I'm trying to do a simple binary classification problem using Keras and its pre-built ImageNet CNN architecture.

For VGG16, I took the following approach,

vgg16_model = keras.application.vgg16.VGG16()

'''Rebuild the vgg16 using an empty sequential model'''
model = Sequential()
for layer in vgg16_model.layers:
    model.add(layer)

'''Since the problem is binary, I got rid of the output layer and added a more appropriate output layer.'''
model.pop()

'''Freeze other pre-trained weights'''
for layer in model.layers:
    layer.trainable = False

'''Add the modified final layer'''
model.add(Dense(2, activation = 'softmax'))

And this worked marvelously with higher accuracy than my custom built CNN. But it took a while to train and I wanted to take a similar approach using Xception and InceptionV3 since they were lighter models with higher accuracy.

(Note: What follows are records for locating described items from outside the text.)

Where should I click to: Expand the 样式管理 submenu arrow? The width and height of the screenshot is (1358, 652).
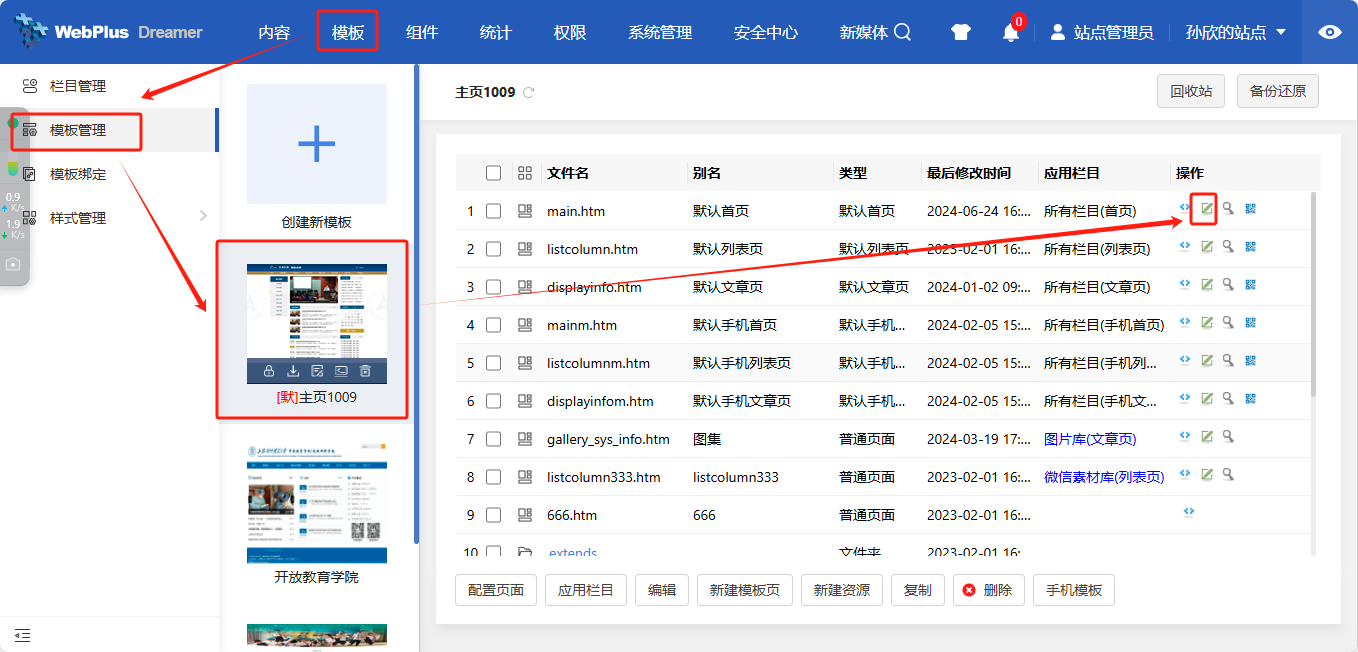[203, 217]
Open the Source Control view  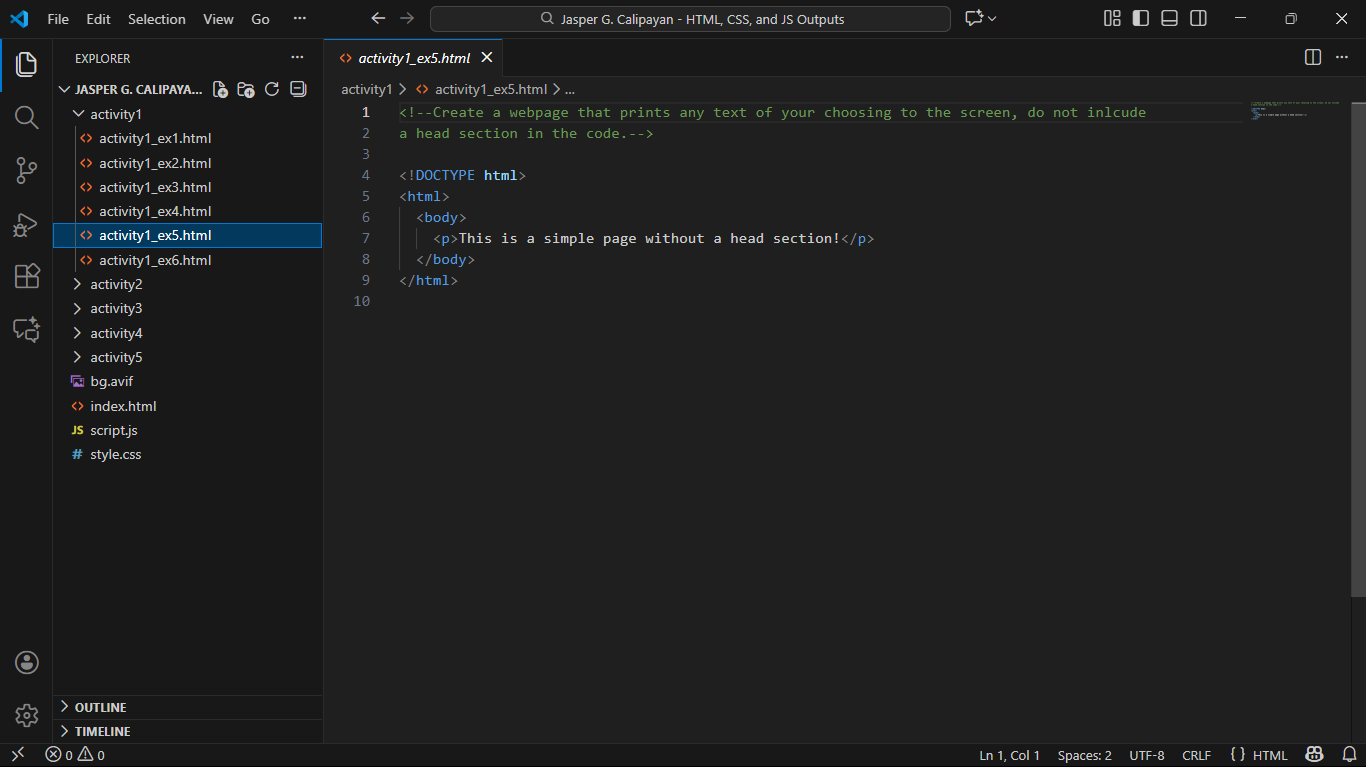pos(26,171)
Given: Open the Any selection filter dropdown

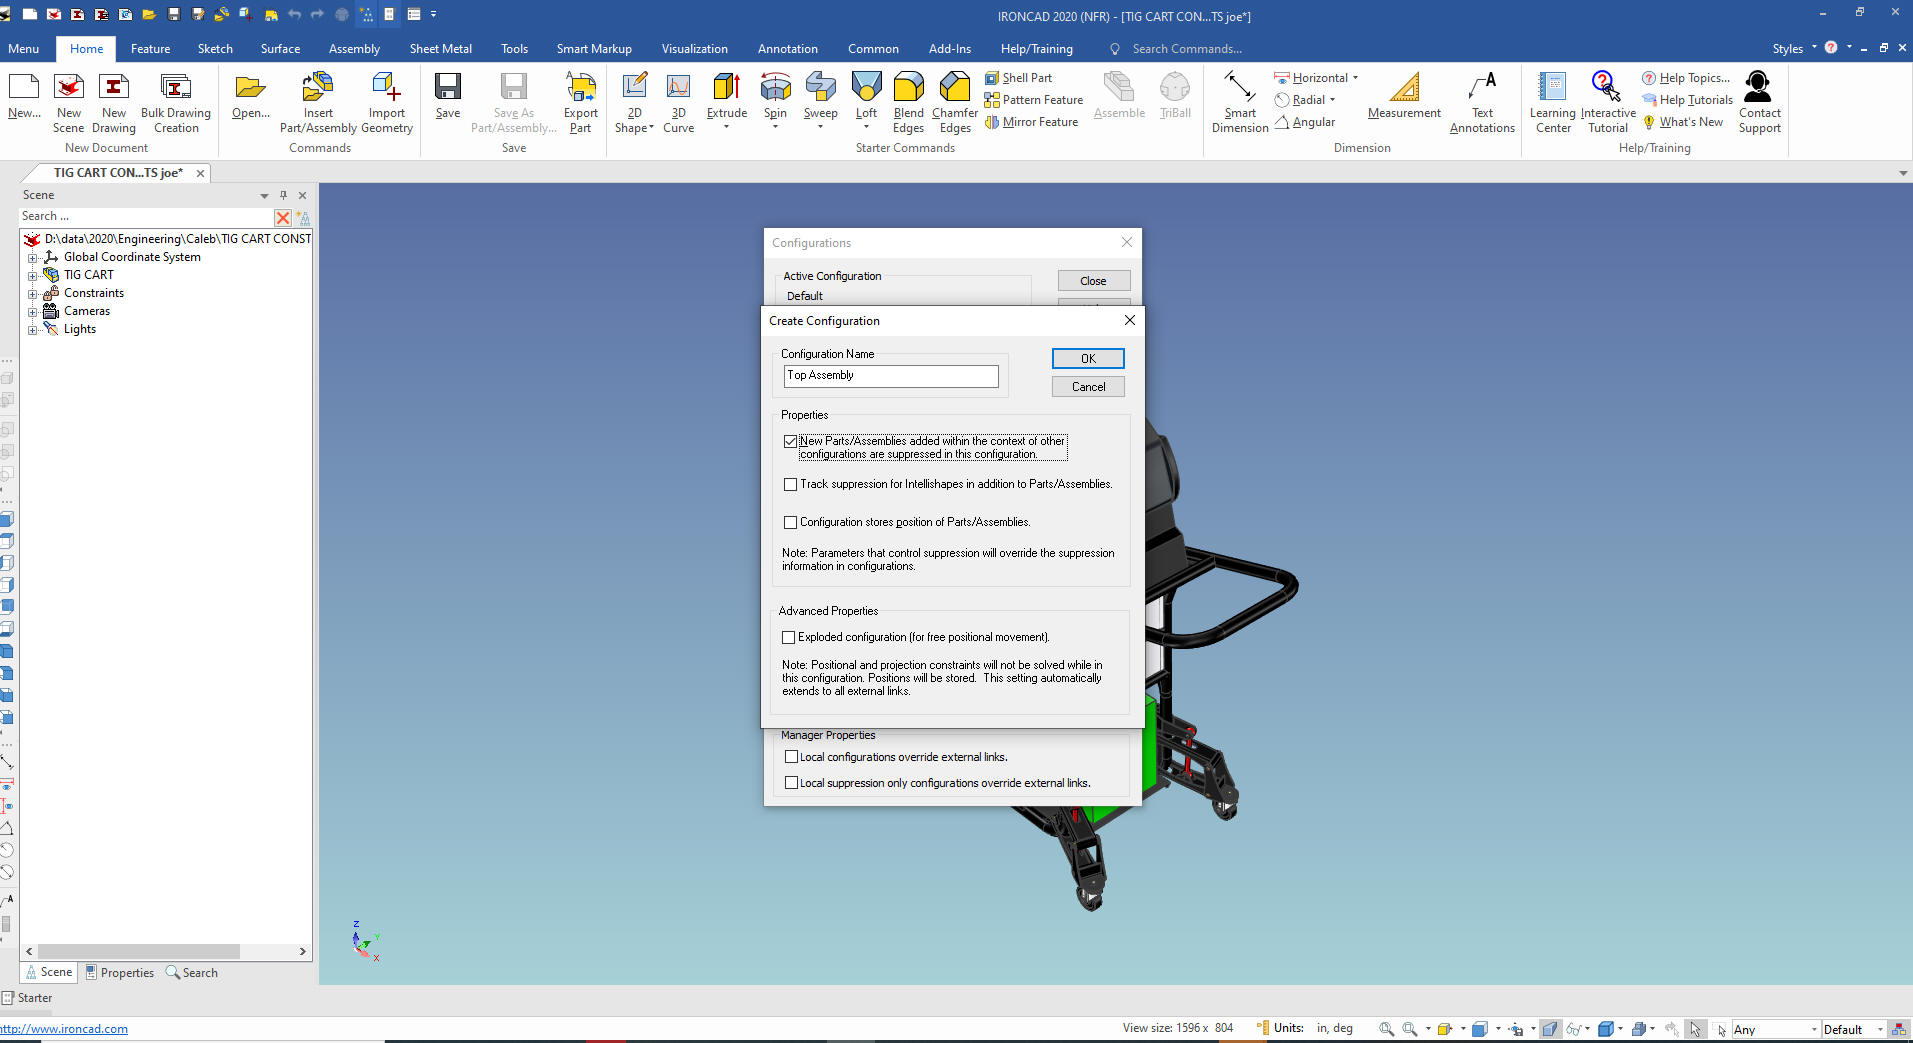Looking at the screenshot, I should 1814,1029.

xception_model = keras.applicaitons.xception.Xception()
model = Sequential()
for layer in xception_model.layers:
    model_xception.add(layer)

When I run the above code, I get the following error:

ValueError: Input 0 is incompatible with layer conv2d_193: expected axis -1 of input shape to have value 64 but got shape (None, None, None, 128)

Basically, I would like to do the same thing as I did with VGG16 model; keep the other pretrained weights as they are and simply modify the output layer to a binary classification output instead of an output layer with 1000 outcomes. I can see that unlike VGG16, which has relatively straightforward convolution layer structure, Xception and InceptionV3 have some funky nodes that I'm not 100% familiar with and I'm assuming those are causing issues. If anyone can help out sort the problem, it'd be much appreciated!

Thanks!

回答1:

Your code fails because InceptionV3 and Xception are not Sequential models (i.e., they contain "branches"). So you can't just add the layers into a Sequential container.

Now since the top layers of both InceptionV3 and Xception consist of a GlobalAveragePooling2D layer and the final Dense(1000) layer,

if include_top:
    x = GlobalAveragePooling2D(name='avg_pool')(x)
    x = Dense(classes, activation='softmax', name='predictions')(x)

if you want to remove the final dense layer, you can just set include_top=False plus pooling='avg' when creating these models.

base_model = InceptionV3(include_top=False, pooling='avg')
for layer in base_model.layers:
    layer.trainable = False
output = Dense(2, activation='softmax')(base_model.output)
model = Model(base_model.input, output)